> TASK REQUIREMENTS:
1: Condense the paragraph of the steamship-construction text that begins "The next step is the clothing of the ribs" into a short bulleted list that keeps its main facts.
2: Carry on the steamship-construction text from its last sentence, in the same style.

===== DOCUMENT

Ocean Steamships A popular account of their construction, development, management and appliances

Part 9

Chapter 94,110 wordsPublic domain

The keel is laid down on blocks, four or five feet apart, which form a slope toward the water, so that the hull may glide down easily when the time for launching comes. It is not a keel at all, in the sense in which the word was formerly used: a modern ship has a smooth bottom, without any projecting ridge or break to the curve of her sides; it is simply the central series of plates, from which an inner keel is built up like an enormous backbone, and to this the ribs are attached. The metal is delivered at the yard in the shape of angle iron or angle steel, the latter being the material which would be used in a ship of the class we have in mind. Heated to a white heat, the angle-bars are drawn out of the furnace into a perfectly level iron floor, upon which they are bent to the needed curve, and that which has been a line of ink in the original drawing, a chalk mark on the floor of the mould loft, and a groove in the surface of the “scrive board,” is now embodied in the heavy rib of the ship. The bending is done thus: the metal floor is perforated with thousands of holes, into which iron pegs are inserted until they form the curvature required, and the long, pliable bar of steel is pressed against them until it corresponds exactly with the line exhibited in the “scrive board,” which is always in sight of the workmen for guidance and comparison. In handling the metal the men use pitchforks, and with the prongs inserted in the holes they get purchase enough to make the bar yield; if it bends upward a hammer is used upon it. Each rib has, of course, to be duplicated with the utmost precision, in order that it shall be the same on both sides of the ship, and each, after it has cooled, is laid upon the “scrive board” and compared with the lines thereon, every variation being corrected before it is passed. Having already been punched for rivets, it is then marked with a chisel to show where rib-bands, stringers, and deck-beams are to fit into it.

Two or three months or less after the completion of the “fairing,” the ship is probably “in frame,” and looks like the skeleton of some Brobdignagian monster that has stranded on the bank of the river. The ribs have been hoisted into position at right angles with the keel, and strung together by “rib-bands,” and already there are signs of the coming subdivision by decks and bulkheads of the hollow space within. You can still see through her, however; she is like, to make yet another comparison, a great oblong wicker-basket, the supple willows being represented by the net-work of steel.

The next step is the clothing of the ribs with plates. As they reach the yard the plates are square and flat, but they are passed through rollers of various kinds, from which they issue in any shape desired—hollowed like a spoon, curved lengthwise or breadthwise or diagonally, as the contour of the ship may call for. A steam or hydraulic plane smooths them down as though they were the softest of whitewood; another machine trims the edges as easily as a woman cuts silk with a pair of scissors. Then, suspended by iron chains, they are thrust between the jaws of a punching machine, which has a resemblance to a sinister human face with a flat nose, a long upper lip, and a small chin. The jaws close upon them and bite out, ten at a time, the holes for the rivets by which they are to be fastened to the frame.

==========
===== RECORDED INFORMATION

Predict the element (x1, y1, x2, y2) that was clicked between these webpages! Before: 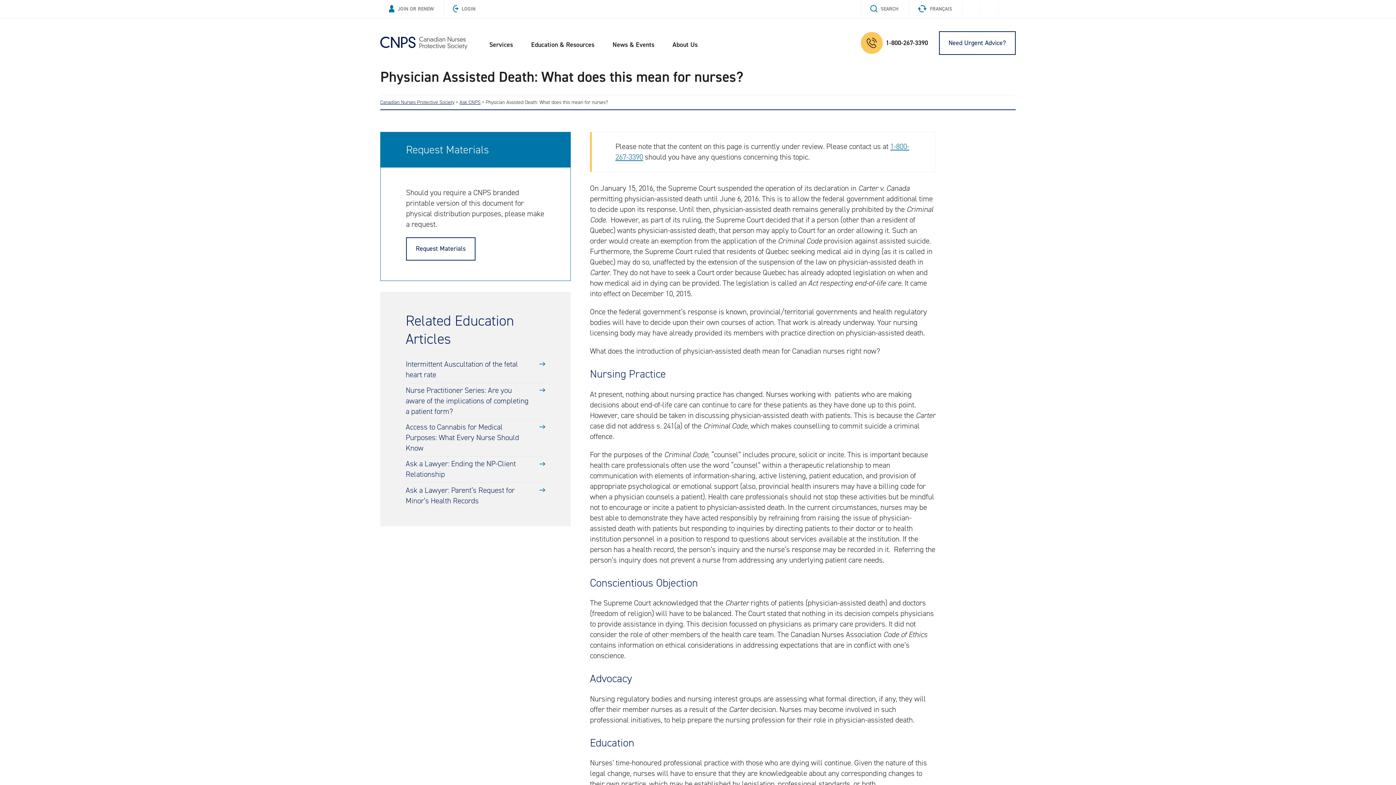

==========

> ANSWERS PROVIDED:
1:
- Plates are next fitted over the ribs.
- They arrive at the yard square and flat. Rollers then shape them to the hull's contour: hollowed like a spoon, or curved lengthwise, breadthwise or diagonally.
- A steam or hydraulic plane smooths them, and another machine trims their edges.
- Hung from iron chains, they are fed into a punching machine. It bites out the rivet holes ten at a time, for fastening the plates to the frame.

2:
As they are hoisted up to the workmen, each fits the exact place designed for it and takes its part in the softly swelling lines of the ship. They are put on in rows, or, as rows are technically called in this connection, “strakes,” which are lettered alphabetically, A being the row riveted to the keel. The upper edge of A overlaps the lower edge of B, and the lower edge of C overlaps the upper edge of B, and thus while one row of plates like B has both edges hidden, the row above it has both edges exposed, which minimizes resistance to the progress of the ship. We all know what caulking a wooden vessel is—the wedging of all seams between the planks with oakum and tar. An iron or steel ship is also caulked, but in her case the word has a different meaning. The sharp edges of the plates are merely turned in with a chisel, and they meet so closely that no insertion is necessary to exclude the water.

First held in place by bolts and nuts, the plates are finally secured by the rivets, the holes for which have previously been countersunk by machinery, so that there are no protuberances. The rivets go right through, and have double heads: millions of them are used, and every one of them is examined and checked before the work is passed as satisfactory.

At last the hull is closed in, and hundreds of artisans toil upon it, inside and out. At the end of a year, perhaps, the ship is ready for launching, by which time, if she is of the same dimensions as the City of New York or the City of Paris, seven thousand tons of material have been placed in position, one casting alone—the sternpost—weighing twenty-six tons. She is a steel ship, but in addition to the metal, one hundred and twenty thousand cubic feet of timber, brought from all parts of the world, have been used in her. From the cradle in which she lies to the promenade deck she rises to a height of fifty feet or more, and she looks as immovable as a fortress.

Nothing is more wonderful than the launching of such a vessel. Imminent peril seems to attend the operation; she must topple over, thinks the uninitiated observer, or if she succeeds in reaching the water, she must plunge against the opposite bank of the narrow river. But at the appointed time she glides into the water as smoothly as an eel, and once afloat she is held in check by cables attached to the shore. Her engines have got to be put on board, and fully six months more elapse before she is ready for sea. If she is complete within two years of the day the contract for her was awarded, her builders have done well.

Let us now look at the “plant” which is necessary for building such a ship, and to see this in perfection we will visit Fairfield, which divides honors with the great ship-yard of Messrs. James & George Thomson, at Clydebank.

IV.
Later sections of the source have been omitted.